*EXERCISE OBJECTIVE*: Pick up the forum thread on extending HPLC column life in plant-extract work after its last post, and write the next part.

*EXCERPTED PASSAGE*:

HPLC in plants studies; increasing column life

Chromatography Forum: LC Archives: HPLC in plants studies; increasing column life
Top of pagePrevious messageNext messageBottom of pageLink to this message  By ela on Friday, February 23, 2001 - 08:08 am:

I'm working in a lab specialized mainly on plants extracts. After two months of using a column C18 and another C18e on a system ( gradient Water: Acetonitrile both with 0.1% orto-fosforic acid, from 10:90 to 0:100), everything it started to be crazy. Our column is not reponding anymore like at the beginning, not even close. We tried to wash the column for many days methanol, cloroform, methanol, acetonitrile; we also tried injections with dimethylsulfoxide. Nothing works! Does anyone have an idea about how can we get our column back. We are in a lab from Eastern Europe and we can not afford another column very soon.


Top of pagePrevious messageNext messageBottom of pageLink to this message  By Anonymous on Friday, February 23, 2001 - 05:20 pm:

What do you mean by "the column is not responding any more like at the beginning"?

(PS: my columns never talk to me...) :)


Top of pagePrevious messageNext messageBottom of pageLink to this message  By H W Mueller on Sunday, February 25, 2001 - 11:52 pm:

Could it be that the acid ruined your column? If so, with the next column try a higher pH, maybe you can then also get away from such a high organic %? If you really need to buffer your mobile phase it would be advantageous to increase the buffering capacity (maybe 10x your concentration). Also if there is a precipitation problem. there are other buffers.


Top of pagePrevious messageNext messageBottom of pageLink to this message  By Anonymous on Monday, February 26, 2001 - 08:15 am:

FYI: at my lab, one of our HPLC analyses uses 8% H3PO4/H2O and acetontitrile issues on an old-style regular C18 column, lots higher in phosphoric acid than the 0.1% described above, and we don't have any . We then use the same column for all our normal day-to-day assays.

*DATA SUPPLIED*:
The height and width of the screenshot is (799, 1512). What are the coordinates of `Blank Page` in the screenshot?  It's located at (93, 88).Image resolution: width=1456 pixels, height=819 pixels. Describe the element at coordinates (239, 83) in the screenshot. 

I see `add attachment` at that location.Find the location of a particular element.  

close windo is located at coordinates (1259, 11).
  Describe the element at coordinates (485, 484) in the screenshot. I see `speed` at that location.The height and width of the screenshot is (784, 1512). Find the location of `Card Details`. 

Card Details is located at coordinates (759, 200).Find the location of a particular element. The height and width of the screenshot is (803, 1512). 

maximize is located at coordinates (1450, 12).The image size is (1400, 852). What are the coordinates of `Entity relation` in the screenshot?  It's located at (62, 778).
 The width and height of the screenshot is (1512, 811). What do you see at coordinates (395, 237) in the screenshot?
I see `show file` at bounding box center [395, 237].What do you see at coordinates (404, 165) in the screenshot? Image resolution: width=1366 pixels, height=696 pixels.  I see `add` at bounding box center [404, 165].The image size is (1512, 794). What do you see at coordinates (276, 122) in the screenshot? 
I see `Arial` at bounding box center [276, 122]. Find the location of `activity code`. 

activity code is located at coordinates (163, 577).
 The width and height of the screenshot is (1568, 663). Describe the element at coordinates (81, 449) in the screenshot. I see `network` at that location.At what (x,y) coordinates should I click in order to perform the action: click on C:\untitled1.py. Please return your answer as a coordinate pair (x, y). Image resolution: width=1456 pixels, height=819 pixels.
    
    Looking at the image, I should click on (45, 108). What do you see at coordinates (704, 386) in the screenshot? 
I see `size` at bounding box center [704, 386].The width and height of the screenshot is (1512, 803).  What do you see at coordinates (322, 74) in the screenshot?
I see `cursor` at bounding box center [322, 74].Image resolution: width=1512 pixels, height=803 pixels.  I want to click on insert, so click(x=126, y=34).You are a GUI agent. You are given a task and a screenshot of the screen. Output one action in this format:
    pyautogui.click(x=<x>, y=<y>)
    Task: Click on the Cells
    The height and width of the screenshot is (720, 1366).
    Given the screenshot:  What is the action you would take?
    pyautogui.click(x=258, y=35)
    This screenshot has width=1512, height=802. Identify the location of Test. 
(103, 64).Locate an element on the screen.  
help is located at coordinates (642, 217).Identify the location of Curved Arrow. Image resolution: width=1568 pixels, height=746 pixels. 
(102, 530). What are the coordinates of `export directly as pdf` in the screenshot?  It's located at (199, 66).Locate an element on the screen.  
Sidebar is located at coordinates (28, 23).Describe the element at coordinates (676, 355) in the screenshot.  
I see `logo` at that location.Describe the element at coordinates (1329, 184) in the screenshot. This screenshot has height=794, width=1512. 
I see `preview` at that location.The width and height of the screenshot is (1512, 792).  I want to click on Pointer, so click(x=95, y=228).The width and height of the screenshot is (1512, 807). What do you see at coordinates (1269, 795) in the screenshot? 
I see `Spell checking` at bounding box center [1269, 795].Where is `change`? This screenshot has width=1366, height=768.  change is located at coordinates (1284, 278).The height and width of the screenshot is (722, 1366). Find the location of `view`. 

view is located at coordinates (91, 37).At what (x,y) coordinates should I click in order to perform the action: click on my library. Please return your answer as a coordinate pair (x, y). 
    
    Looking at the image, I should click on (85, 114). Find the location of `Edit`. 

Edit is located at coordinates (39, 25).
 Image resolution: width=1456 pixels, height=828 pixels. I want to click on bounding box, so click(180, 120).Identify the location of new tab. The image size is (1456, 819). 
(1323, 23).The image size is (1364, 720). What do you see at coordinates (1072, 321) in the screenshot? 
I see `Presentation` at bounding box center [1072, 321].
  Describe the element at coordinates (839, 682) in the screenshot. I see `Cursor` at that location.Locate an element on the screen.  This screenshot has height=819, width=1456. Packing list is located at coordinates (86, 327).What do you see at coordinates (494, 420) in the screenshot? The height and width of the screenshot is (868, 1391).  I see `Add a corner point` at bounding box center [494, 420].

*OUTPUT BELOW*:
Top of pagePrevious messageNext messageBottom of pageLink to this message  By tom jupille on Wednesday, February 28, 2001 - 04:30 pm:

My experience has been that it's hard to generalize about column lifetime issues, because it depends on how "non-robust" your separation is with respect to column changes.

My first suggestion would be to try to find the original manufacturer's test chromatogram and re-run that. Those tests usually use things like toluene or benzophenone to check for a properly paked column; as a result, they are relatively insensitive to column variability (or degradation). If your re-run comes close to the initial results, then that says that the column is not too badly damaged, which implies that your assay may simply be non-robust.

If the re-run of the manufacturer's test looks very different from the initial results, then the column is, in fact badly damaged and will have to be replaced. There is a tremendous variability in column lifetimes at low pH ("end-capped" columns, for example, change quickly at first and then settle down once all the end-capping has been removed).

2 months is not an unusually short lifetime for a heavily used column.